Мы шли мимо больших, светящихся в темноте стеклянных клеток, в которых было остановлено время, в которых жизнь была представлена такой, какой она была миллиарды лет назад, когда по неостывшей еще планете в образе огромных самодовольных гадов ползали необузданные чешуйчатые инстинкты, когда не сыскать было на Земле ни крупинки разума, ни крупинки слабости, ни крупинки доброты и человечности.

В этих больших, светящихся в темноте стеклянных клетках было заключено неистребимо дремучее начало жизни, то самое начало, которое извечно сопротивлялось движению жизни вперед, которое, возникнув на Земле миллионы тысячелетий назад, так и не изменилось, так и дожило до наших дней в своей окаменевшей первозданности, на которое ничто не повлияло, которое ничто не сломило, которому ничто не помогло, которое осталось глухо к истории Земли и не пошло вперед ни по одному из многих путей развития жизни, которое было самым отсталым, самым косным, самым ничтожным, самым неподдающимся всеобщему закону изменения и улучшения, которое так и не сумело выпрямиться, подняться с земли, встать на ноги, которое так и осталось в жизни наиболее чешуйчатым, наиболее примитивным, наиболее инстинктивным и пресмыкающимся началом.

…Она остановилась около аквариума с черепахами.
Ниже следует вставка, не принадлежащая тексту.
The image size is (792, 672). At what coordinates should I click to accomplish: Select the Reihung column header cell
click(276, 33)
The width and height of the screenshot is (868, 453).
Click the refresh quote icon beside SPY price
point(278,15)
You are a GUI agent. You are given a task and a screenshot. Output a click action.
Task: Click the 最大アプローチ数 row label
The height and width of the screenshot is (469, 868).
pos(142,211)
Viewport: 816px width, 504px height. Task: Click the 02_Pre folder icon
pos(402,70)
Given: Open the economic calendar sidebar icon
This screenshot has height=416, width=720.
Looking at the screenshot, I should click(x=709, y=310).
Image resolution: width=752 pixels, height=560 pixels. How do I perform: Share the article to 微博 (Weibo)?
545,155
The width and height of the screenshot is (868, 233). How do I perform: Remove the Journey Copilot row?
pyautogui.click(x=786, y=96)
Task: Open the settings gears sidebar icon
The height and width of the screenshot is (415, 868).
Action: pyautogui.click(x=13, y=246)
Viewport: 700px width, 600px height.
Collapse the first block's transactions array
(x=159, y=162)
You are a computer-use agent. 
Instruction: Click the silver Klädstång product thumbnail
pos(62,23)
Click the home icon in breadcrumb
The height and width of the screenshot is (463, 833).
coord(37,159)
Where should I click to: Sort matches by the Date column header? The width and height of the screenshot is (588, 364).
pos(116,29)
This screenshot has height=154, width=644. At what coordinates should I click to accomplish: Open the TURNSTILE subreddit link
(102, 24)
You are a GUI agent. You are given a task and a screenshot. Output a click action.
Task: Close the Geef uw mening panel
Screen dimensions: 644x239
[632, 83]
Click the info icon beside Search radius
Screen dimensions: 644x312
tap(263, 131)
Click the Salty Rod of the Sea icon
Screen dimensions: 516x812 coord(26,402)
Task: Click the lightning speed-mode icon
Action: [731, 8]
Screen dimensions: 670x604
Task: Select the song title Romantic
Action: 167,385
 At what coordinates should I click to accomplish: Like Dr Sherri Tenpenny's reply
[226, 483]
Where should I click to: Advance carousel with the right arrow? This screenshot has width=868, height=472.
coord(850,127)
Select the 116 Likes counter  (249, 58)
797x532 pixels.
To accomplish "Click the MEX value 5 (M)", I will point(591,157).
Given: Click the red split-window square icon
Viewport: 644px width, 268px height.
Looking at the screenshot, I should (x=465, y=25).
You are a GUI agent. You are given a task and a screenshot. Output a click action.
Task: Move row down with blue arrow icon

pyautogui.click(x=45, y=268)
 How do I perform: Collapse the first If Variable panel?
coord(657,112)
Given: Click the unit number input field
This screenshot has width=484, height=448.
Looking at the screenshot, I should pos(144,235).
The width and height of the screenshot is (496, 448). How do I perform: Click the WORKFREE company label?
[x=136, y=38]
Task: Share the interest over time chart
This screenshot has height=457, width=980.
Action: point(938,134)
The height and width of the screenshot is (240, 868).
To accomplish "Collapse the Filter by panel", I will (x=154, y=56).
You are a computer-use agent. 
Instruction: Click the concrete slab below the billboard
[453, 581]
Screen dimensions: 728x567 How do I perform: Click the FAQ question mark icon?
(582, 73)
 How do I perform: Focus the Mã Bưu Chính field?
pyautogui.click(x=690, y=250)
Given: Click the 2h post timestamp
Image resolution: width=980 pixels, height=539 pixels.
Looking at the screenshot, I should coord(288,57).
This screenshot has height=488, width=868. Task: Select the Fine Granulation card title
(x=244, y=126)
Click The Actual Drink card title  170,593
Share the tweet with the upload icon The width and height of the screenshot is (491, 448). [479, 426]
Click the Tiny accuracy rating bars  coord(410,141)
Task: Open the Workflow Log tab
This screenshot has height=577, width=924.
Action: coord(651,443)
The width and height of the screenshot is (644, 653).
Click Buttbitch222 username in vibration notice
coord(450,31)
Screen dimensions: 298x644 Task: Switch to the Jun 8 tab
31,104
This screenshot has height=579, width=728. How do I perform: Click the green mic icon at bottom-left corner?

Желтый искусственный свет однообразно освещал сухое песчаное дно, по которому были разбросаны серые осколки булыжников. В одном месте эти булыжники, аккуратно расколотые пополам, были навалены кучей, и эта куча при ближайшем рассмотрении оказалась самими черепахами. Они беспорядочно валялись друг на друге — ленивые и жалкие в своих абсолютно не нужных им панцирях-веригах, и только одна, очевидно самая молодая и не успевшая еще пресытиться безбедным житьем под искусственным солнцем, покинула свою предающуюся неподвижной вакханалии «компанию» и подползла к переднему стеклу аквариума.

Напряженно вытягивая змеиную безволосую голову, черепаха стала медленно перебирать передними лапами по стеклу, пытаясь встать на задние, но тяжесть панциря потянула ее назад, и она опрокинулась и, упав на спину, отчаянно засучила беспомощно торчащими из-под панциря ногами.

Она вдруг резко отвернулась от витрины и в упор посмотрела на меня.

— Зачем ты сбил его вчера? — тихо спросила она.

Черепаха, лежа на спине, продолжала беспомощно шевелить ногами.

— Зачем ты сбил его вчера? — спросила она громче.

Черепахе удалось доползти на спине до ближайшего камня, она оперлась об него сначала боком, потом одной лапой, второй, но перевернуться и встать на ноги ей пока не удавалось, несмотря на все отчаянные усилия. Тяжесть костяного панциря неумолимо притягивала ее спиной к земле, заставляла корчиться, извиваться, мучиться.

— Зачем ты сбил его вчера? — спросила она очень громко, и в голосе ее мне послышалось не то удивление, не то страх, а может быть, и то и другое вместе.

Я молчал. Я был сегодня рядом с ней почти с шести часов утра. Она попросила меня сегодня утром приехать к метро «Динамо», туда, где совсем рядом жил он, — я приехал. Она попросила меня отвезти ее в ресторан — я отвез. Она захотела в кино — я пошел с ней в кино. Она захотела в зоопарк — я пошел в зоопарк. Я был с ней сегодня рядом почти целый день.

Я и сейчас стоял рядом с ней: всего в двух шагах. Но я молчал. Я мог быть с ней сегодня рядом целый день, целые сутки. Но разговаривать с ней я не мог.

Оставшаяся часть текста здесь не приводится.